A new survey shows that the rising costs in a post-recession economy are significantly impacting  the college choices for incoming freshmen.

Allie Grasgreen of “Inside Higher Ed” has these details.

The 2013-14 academic year marks a half-decade since the economic recession hit, but concerns about the costs of attending college are influencing incoming freshmen more than ever, a new survey shows.

While more than three-quarters of this year’s freshmen were admitted to their first-choice institution, an all-time low of 56.9 percent chose to attend it. Nearly 46 and 48 percent — both all-time highs — said price and financial aid, respectively, were “very important” in their decision about which institution to attend.

Among students who were accepted but did not enroll at their first-choice institution, about a quarter said lack of financial aid from that college was a very important factor in their decision, and 60 percent said the same of being offered financial aid from the institution they chose to attend.

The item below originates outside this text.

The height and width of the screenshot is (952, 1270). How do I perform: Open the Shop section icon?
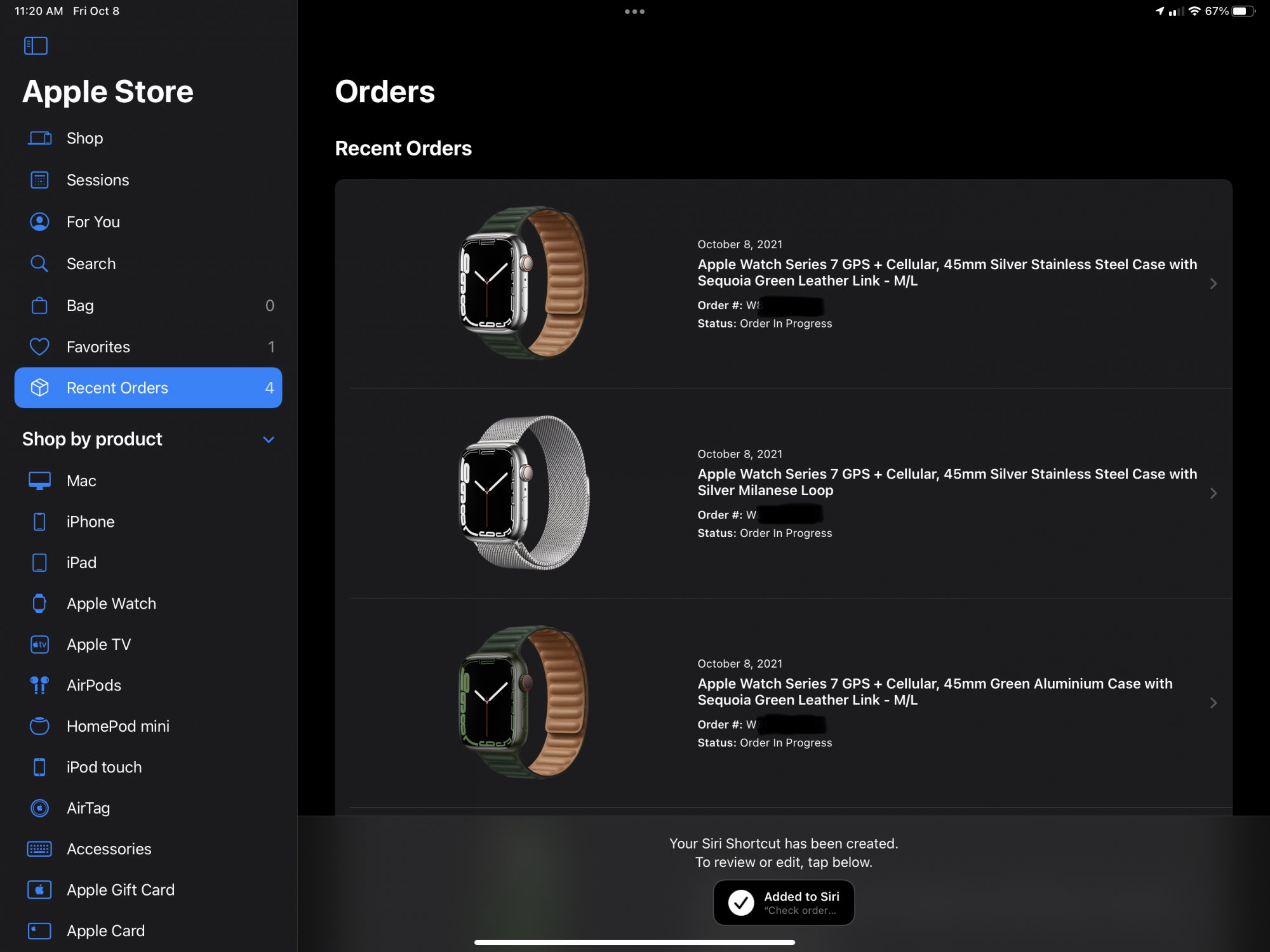click(x=39, y=138)
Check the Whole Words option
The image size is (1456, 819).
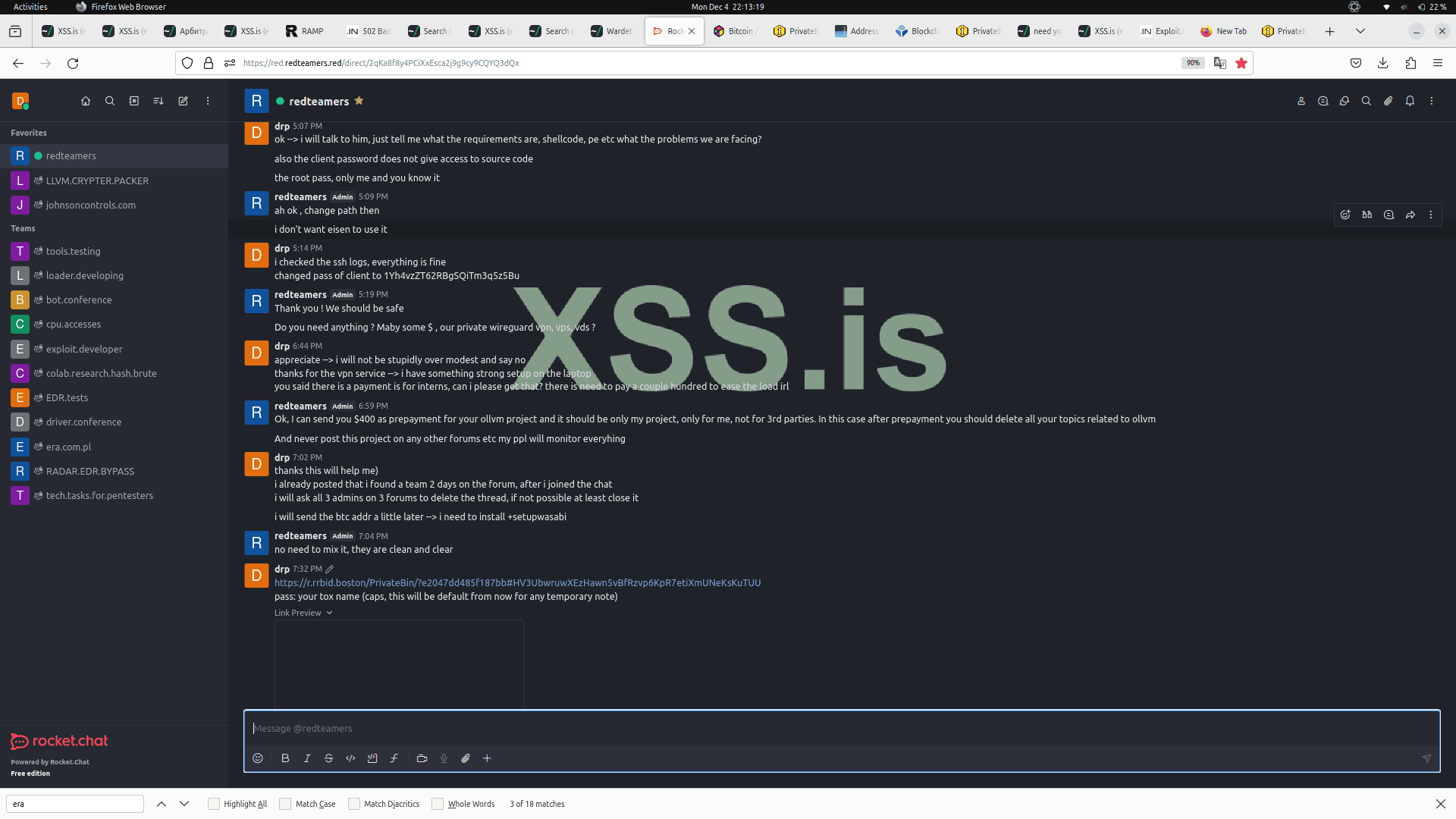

The record-setting numbers are not an anomaly. Last year’s survey found that financial concerns increasingly affected students’ decision-making in ways both educational (where to attend college and what to study) and personal (why to attend and whether to live on campus).

So it appears the impact of the 2008 economic recession has only gotten stronger from year to year.

“As state economies have recovered, we haven’t really seen all of those dollars come back into higher education, and it’s concerning that they may be gone for good,” said Kevin Eagan, interim director of the Cooperative Institutional Research Program at the University of California at Los Angeles, which publishes the report annually.